Open Access

High-Quality draft genome sequence of the Lotus spp. microsymbiont Mesorhizobium loti strain CJ3Sym

  • Wayne Reeve1Email author,
  • John Sullivan2,
  • Clive Ronson2,
  • Rui Tian1,
  • Christine Munk3,
  • Cliff Han3,
  • T.B.K. Reddy4,
  • Rekha Seshadri4,
  • Tanja Woyke4,
  • Amrita Pati4,
  • Victor Markowitz5,
  • Natalia Ivanova4 and
  • Nikos Kyrpides4, 6
Standards in Genomic Sciences201510:54

DOI: 10.1186/s40793-015-0049-2

Received: 26 March 2015

Accepted: 23 July 2015

Published: 14 August 2015

Abstract

Mesorhizobium loti strain CJ3Sym was isolated in 1998 following transfer of the integrative and conjugative element ICEMlSymR7A, also known as the R7A symbiosis island, in a laboratory mating from the donor M. loti strain R7A to a nonsymbiotic recipient Mesorhizobium strain CJ3. Strain CJ3 was originally isolated from a field site in the Rocklands range in New Zealand in 1994. CJ3Sym is an aerobic, Gram-negative, non-spore-forming rod. This report reveals the genome of M. loti strain CJ3Sym currently comprises 70 scaffolds totaling 7,563,725 bp. The high-quality draft genome is arranged in 70 scaffolds of 71 contigs, contains 7,331 protein-coding genes and 70 RNA-only encoding genes, and is part of the GEBA-RNB project proposal.

Keywords

Root-nodule bacteria Nitrogen fixation Symbiosis Alphaproteobacteria GEBA-RNB

Introduction

Mesorhizobium loti strain CJ3Sym was first described in work that showed that the symbiotic genes of M. loti strain R7A (a field reisolate of culture collection strain ICMP3153) were located on a large transmissible symbiosis island that could be transferred to nonsymbiotic mesorhizobia both in the laboratory and the environment [1, 2]. The symbiosis island was later classified as an integrative and conjugative element and renamed ICEMlSymR7A [3]. CJ3Sym was derived from a nonsymbiotic Mesorhizobium strain CJ3 by transfer of the symbiosis island from R7A in a laboratory mating experiment. The CJ3Sym progenitor strain CJ3 was a nonsymbiotic Mesorhizobium strain that was isolated from the rhizosphere of a Lotus corniculatus L. bird's-foot trefoil cv. Grasslands Goldie (here after referred to as Lotus corniculatus cv. Grasslands Goldie) plant taken from a field site in the Rocklands range, Central Otago, New Zealand in 1994, near where ICEMlSymR7A was discovered [4]. The study was initiated to locate nonsymbiotic rhizobia that were postulated to be the likely progenitors of the diverse symbiotic strains that had received the symbiosis island through horizontal gene transfer at the field site.

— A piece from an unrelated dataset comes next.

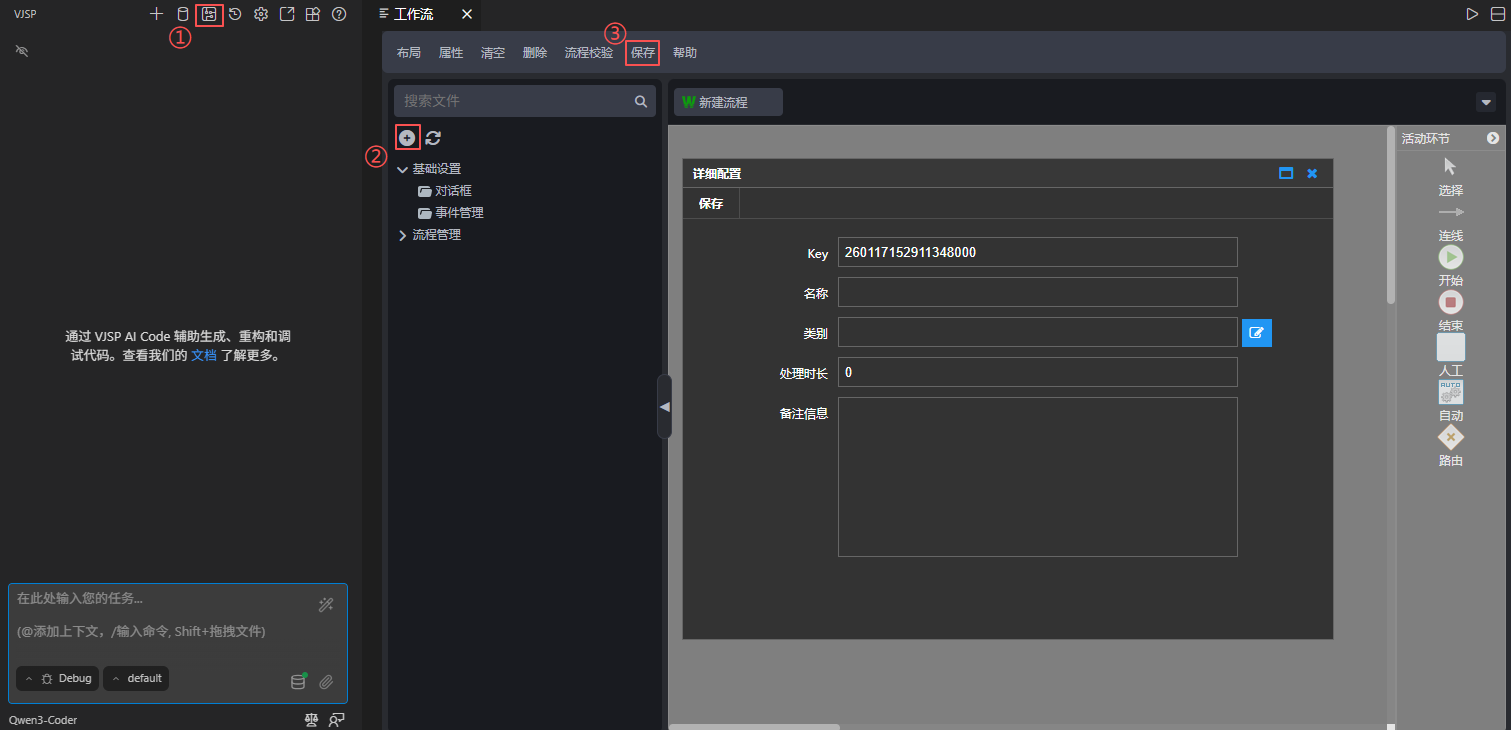Click 保存 in the 详细配置 dialog
This screenshot has height=730, width=1511.
click(x=711, y=203)
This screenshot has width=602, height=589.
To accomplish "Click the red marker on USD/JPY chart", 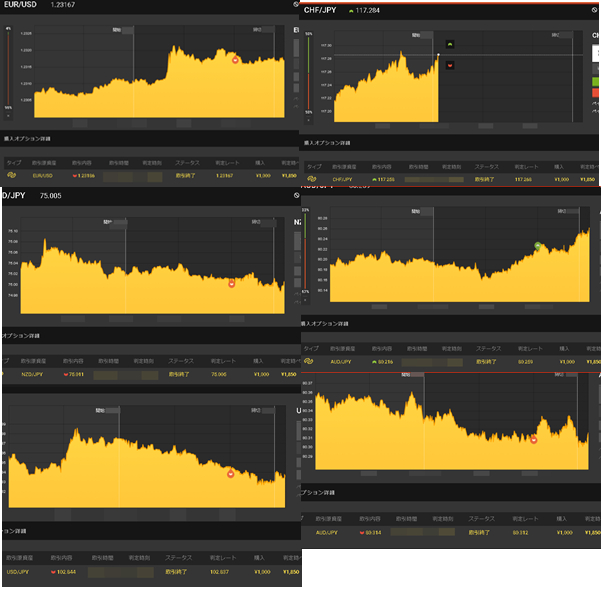I will click(230, 474).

Seven strains (CJ1 to CJ7) which had a similar colony morphology to M. loti , but which could not nodulate Lotus corniculatus cv. Grasslands Goldie and lacked nod and nif genes were isolated. The strains were shown to be closely related to the diverse symbiotic strains from the site by RFLP analysis, whole genome DNA-DNA hybridization analysis, full 16S rRNA gene sequencing and multilocus enzyme electrophoresis. The seven strains fell into four genomic species of nonsymbiotic mesorhizobia with strains CJ3, CJ1, CJ4 and CJ6 belonging to the same genomic species as the diverse symbiotic isolates.

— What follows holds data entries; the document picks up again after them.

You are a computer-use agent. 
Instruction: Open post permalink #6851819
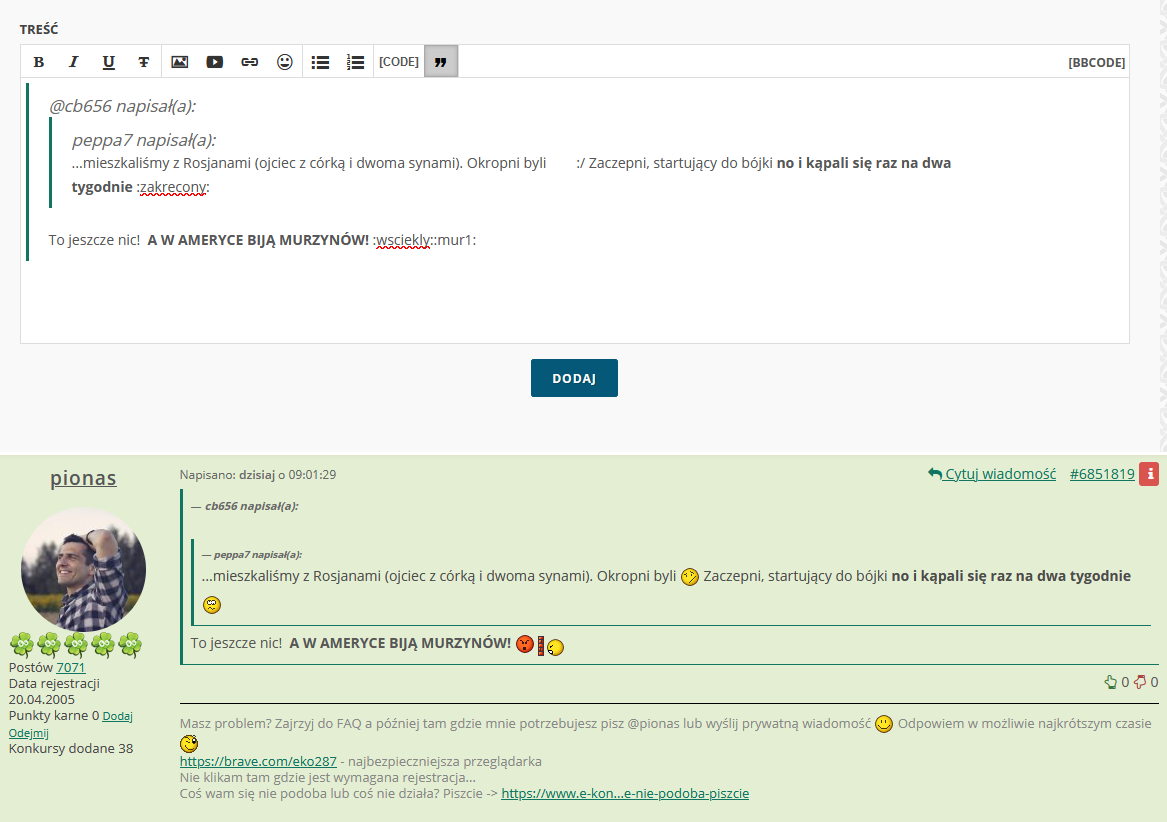(1101, 474)
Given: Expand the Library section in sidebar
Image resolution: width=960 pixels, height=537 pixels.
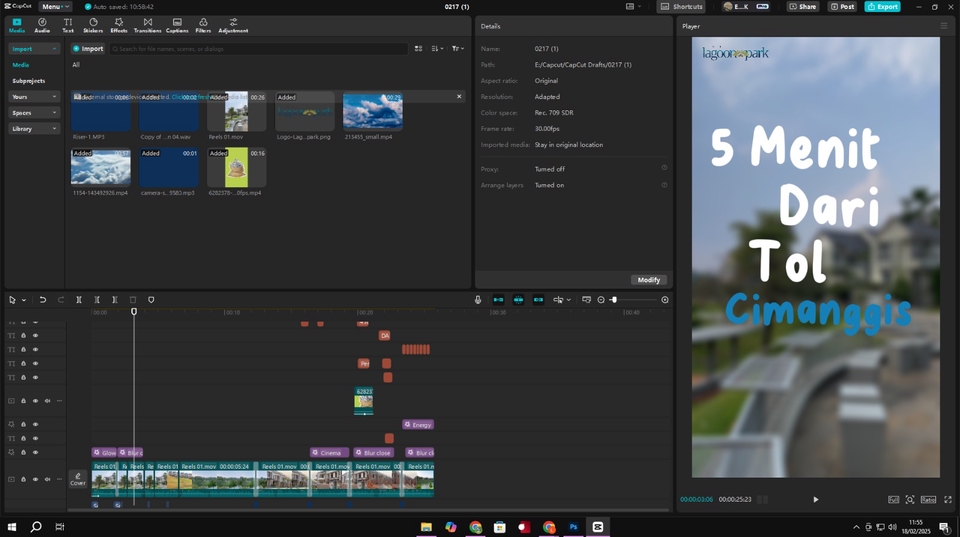Looking at the screenshot, I should click(x=34, y=129).
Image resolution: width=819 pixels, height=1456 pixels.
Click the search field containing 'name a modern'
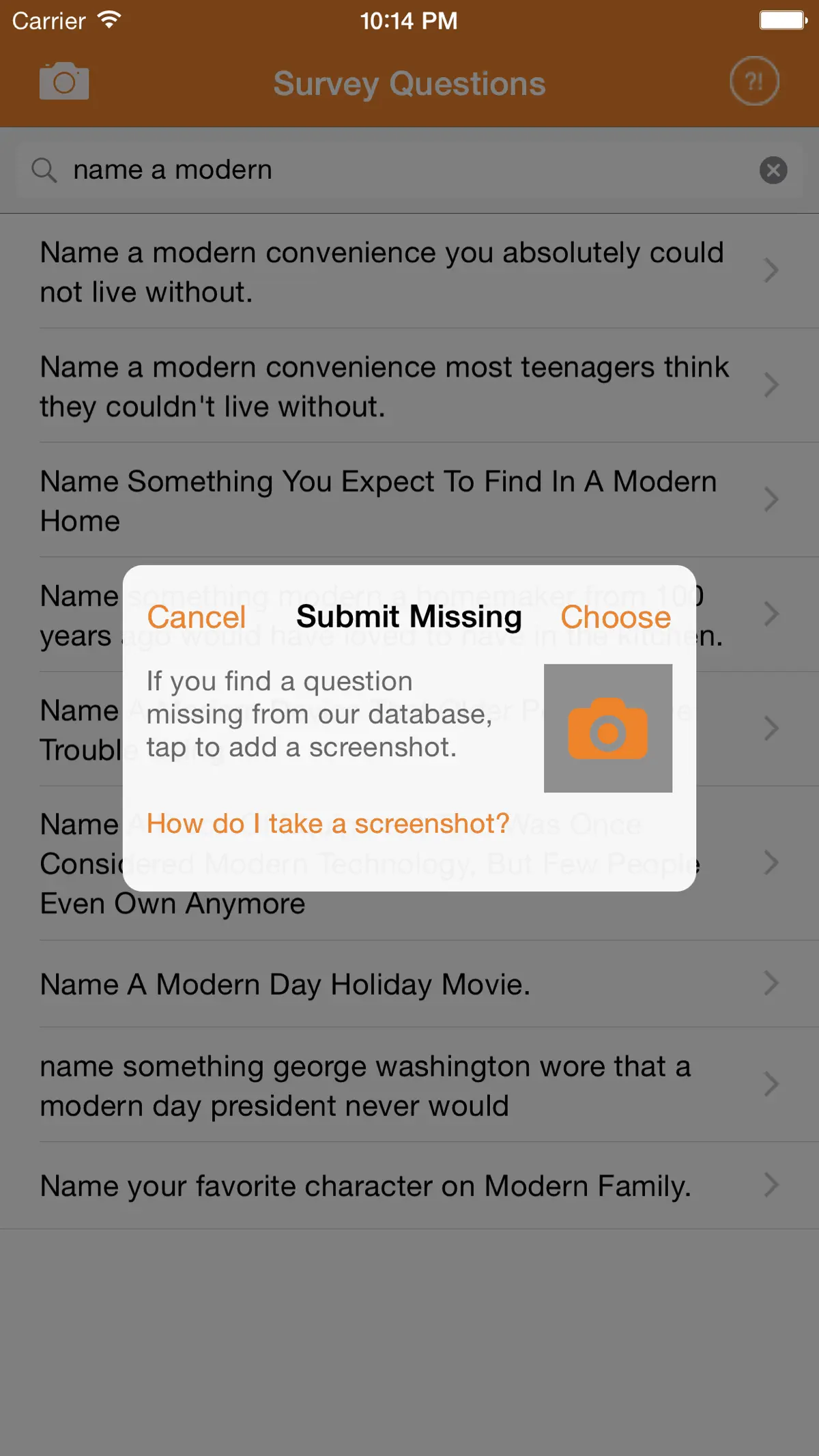coord(410,170)
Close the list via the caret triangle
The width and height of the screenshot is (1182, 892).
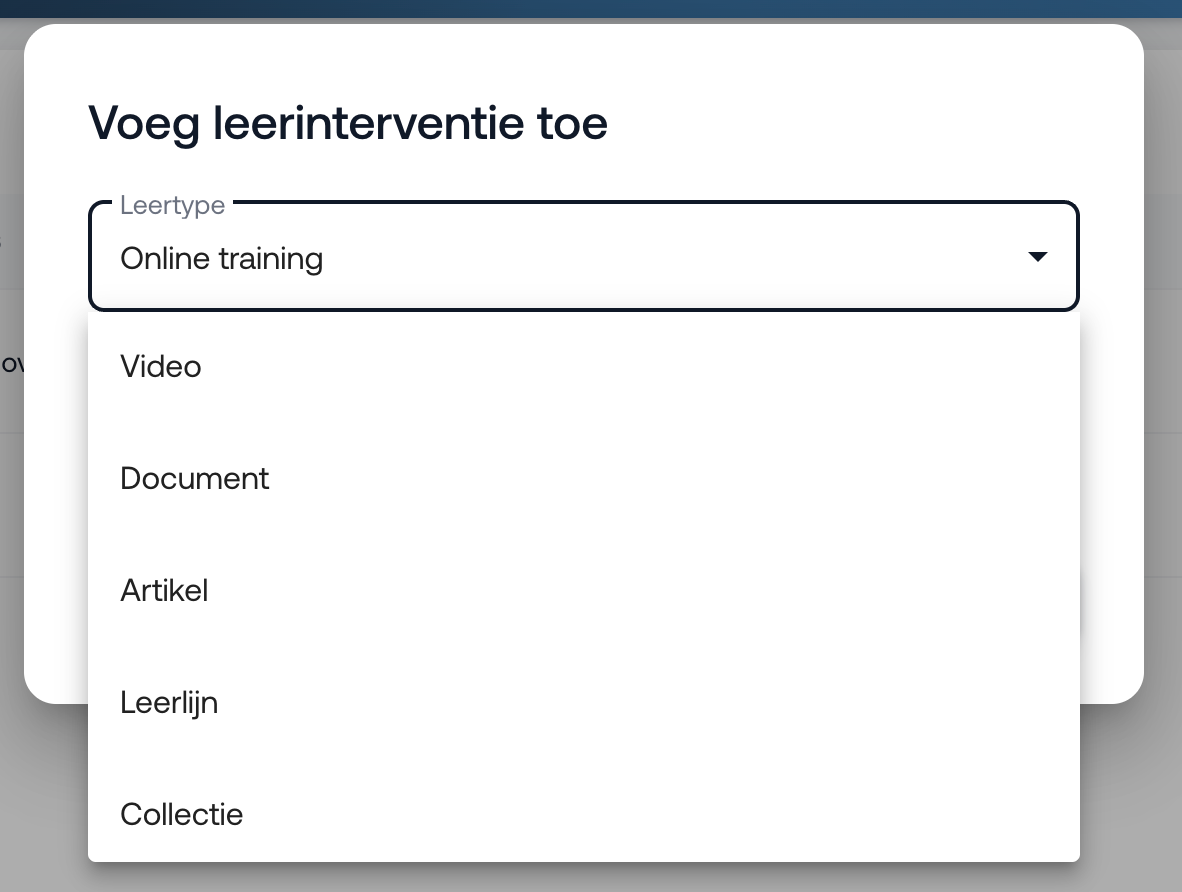(x=1037, y=258)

When strains CJ1 to CJ7 were characterized it was noticed that they grew poorly, and only formed microcolonies after prolonged incubation on defined G/RDM agar media, in comparison to growth on rich YMA media. Auxanographic analysis revealed that all 7 strains were auxotrophic for thiamin and biotin and all but CJ5 were auxotrophic for nicotinate. In contrast to CJ3, strain CJ3Sym is prototrophic for all three vitamins and consistent with this the genes required for their biosynthesis are located on ICEMlSymR7A [5]. The CJ3Sym sequence confirms that these are the only operons for the biosynthesis of the three vitamins in the genome.

Organism information

Classification and features

Mesorhizobium loti strain CJ3Sym is in the order Rhizobiales of the class Alphaproteobacteria . Cells are described as non-sporulating, Gram-negative, non-encapsulated, rods (Fig. 1 Left). The rod-shaped form varies in size with dimensions of 0.25-0.5 μm in width and 1.25-1.5 μm in length (Fig. 1 Left and Right). It forms 2 mm diameter colonies within 6 days and has a mean generation time of approximately 8 h when grown in TY broth at 28 °C [2]. Colonies on G/RDM agar [6] and half strength Lupin Agar (½LA) [7] are opaque, slightly domed, mucoid with smooth margins (Fig. 1 Right).
Fig. 1

Images of Mesorhizobium loti strain CJ3Sym from a Gram stain (Left), using scanning electron microscopy (Center) and the appearance of colony morphology on ½LA (Right)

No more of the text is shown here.